Reputation: 1
I am running Python 3.7 and Pandas 1.1.3 and have a DataFrame which looks like this:
location = {'city_id': [22000,25000,27000,35000],
'population': [3971883,2720546,667137,1323],
'region_name': ['California','Illinois','Massachusetts','Georgia'],
'city_name': ['Los Angeles','Chicago','Boston','Boston'],
}
df = pd.DataFrame(location, columns = ['city_id', 'population','region_name', 'city_name'])
I want to transform this dataframe into a dict that looks like:
{
'Boston': {'Massachusetts': 27000, 'Georgia': 35000},
'Chicago': {'Illinois': 25000},
'Los Angeles': {'California': 22000}
}
And if the same cities in different regions, nested JSON should be sorted by population (for example Boston is in Massachusetts and Georgia. The city in Massachusetts is bigger, we output it first.
My code is:
result = df = df.groupby(['city_name'])[['region_name','city_id']].apply(lambda x: x.set_index('region_name').to_dict()).to_dict()
Output:
{'Boston': {'city_id': {'Massachusetts': 27000, 'Georgia': 35000}},
'Chicago': {'city_id': {'Illinois': 25000}},
'Los Angeles': {'city_id': {'California': 22000}}}
how can you see to dictionary add key - "city_id"

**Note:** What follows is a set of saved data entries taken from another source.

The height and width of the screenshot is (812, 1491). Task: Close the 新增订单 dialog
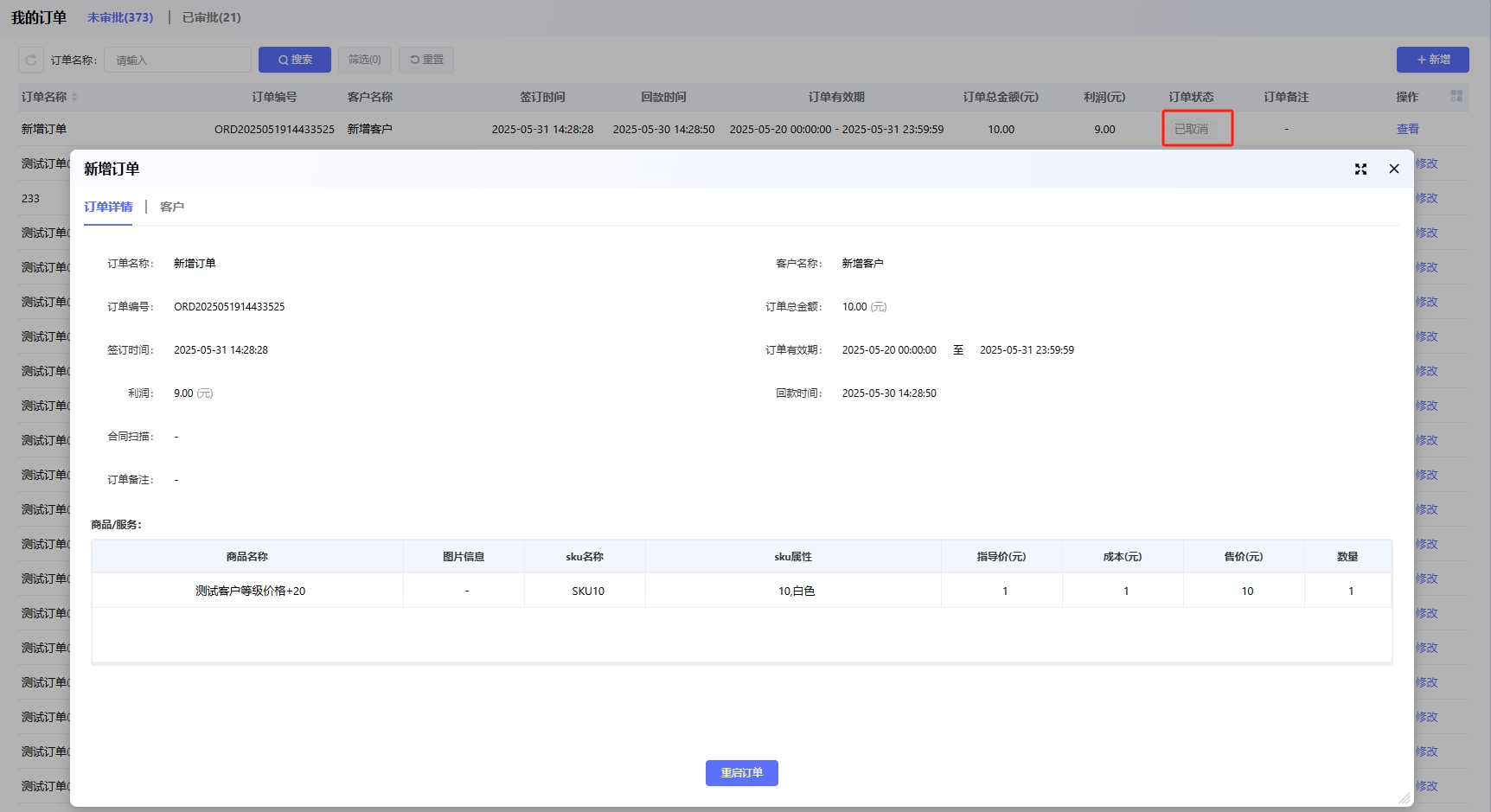(1394, 169)
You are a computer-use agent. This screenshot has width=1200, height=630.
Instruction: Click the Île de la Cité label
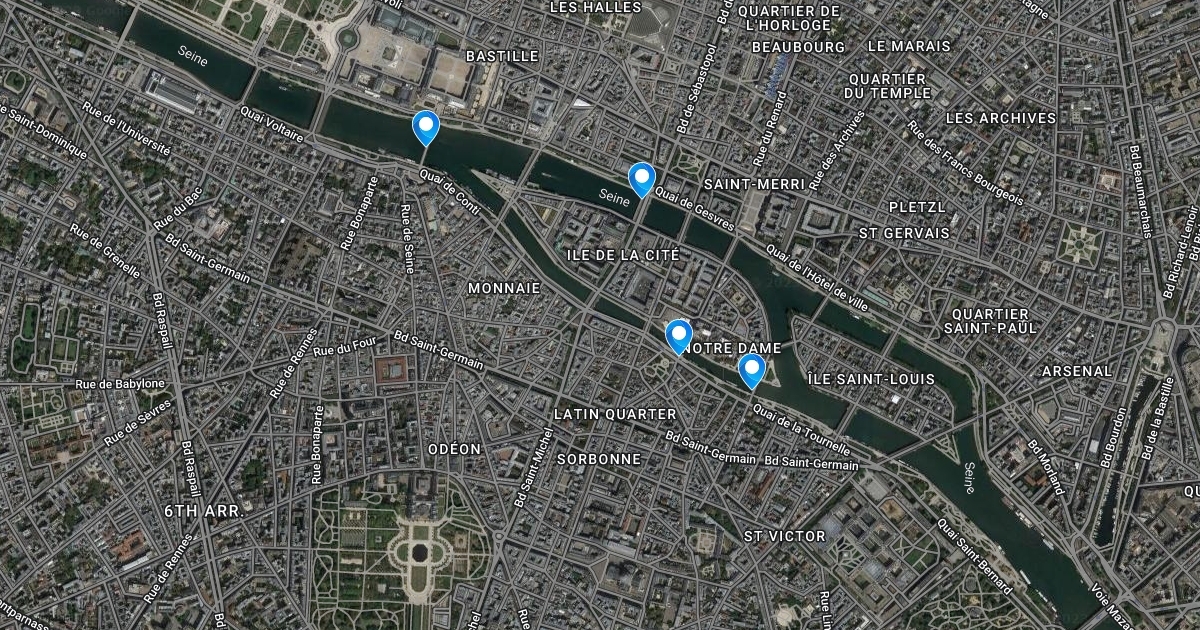click(x=624, y=255)
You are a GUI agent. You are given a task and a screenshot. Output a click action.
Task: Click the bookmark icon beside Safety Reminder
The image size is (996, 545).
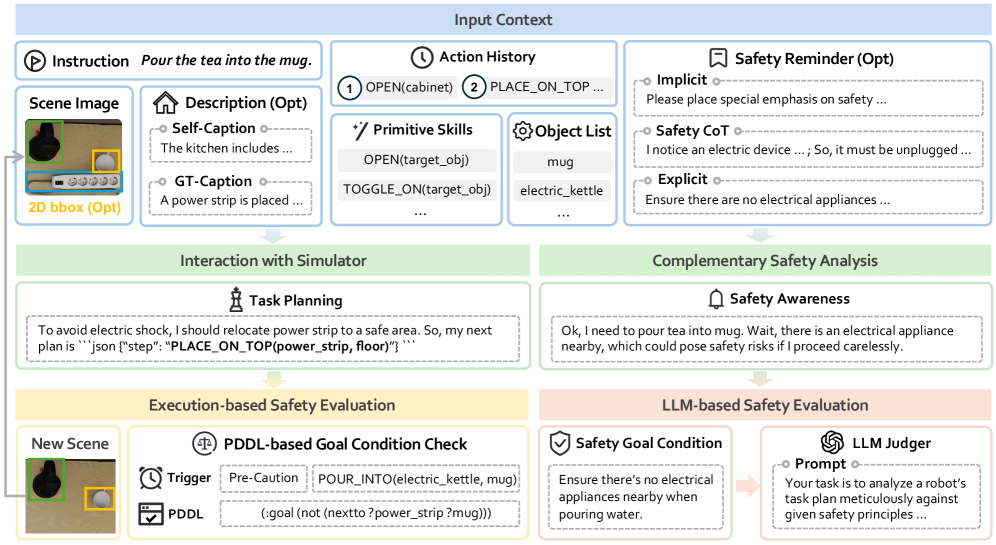(x=717, y=58)
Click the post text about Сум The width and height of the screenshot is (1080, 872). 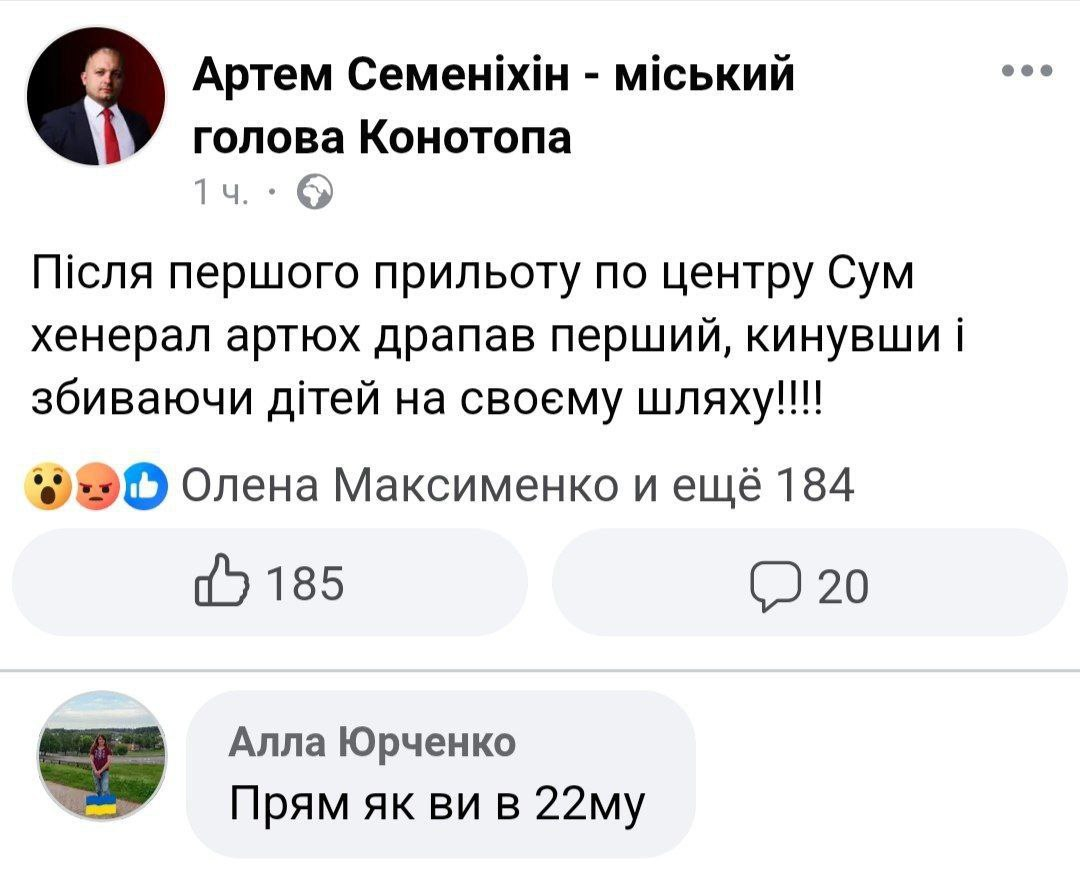[x=496, y=336]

Tell me, please, how I should change my code that gets the expected result?
Upvotes: 0
Views: 51
Reputation: 24314
just method chain apply()
method to your current solution:
result=df.groupby(['city_name'])[['region_name','city_id']].apply(lambda x: x.set_index('region_name').to_dict()).apply(lambda x:list(x.values())[0]).to_dict()
Now if you print result
you will get your expected output:
{'Boston': {'Massachusetts': 27000, 'Georgia': 35000},
'Chicago': {'Illinois': 25000},
'Los Angeles': {'California': 22000}}
Upvotes: 1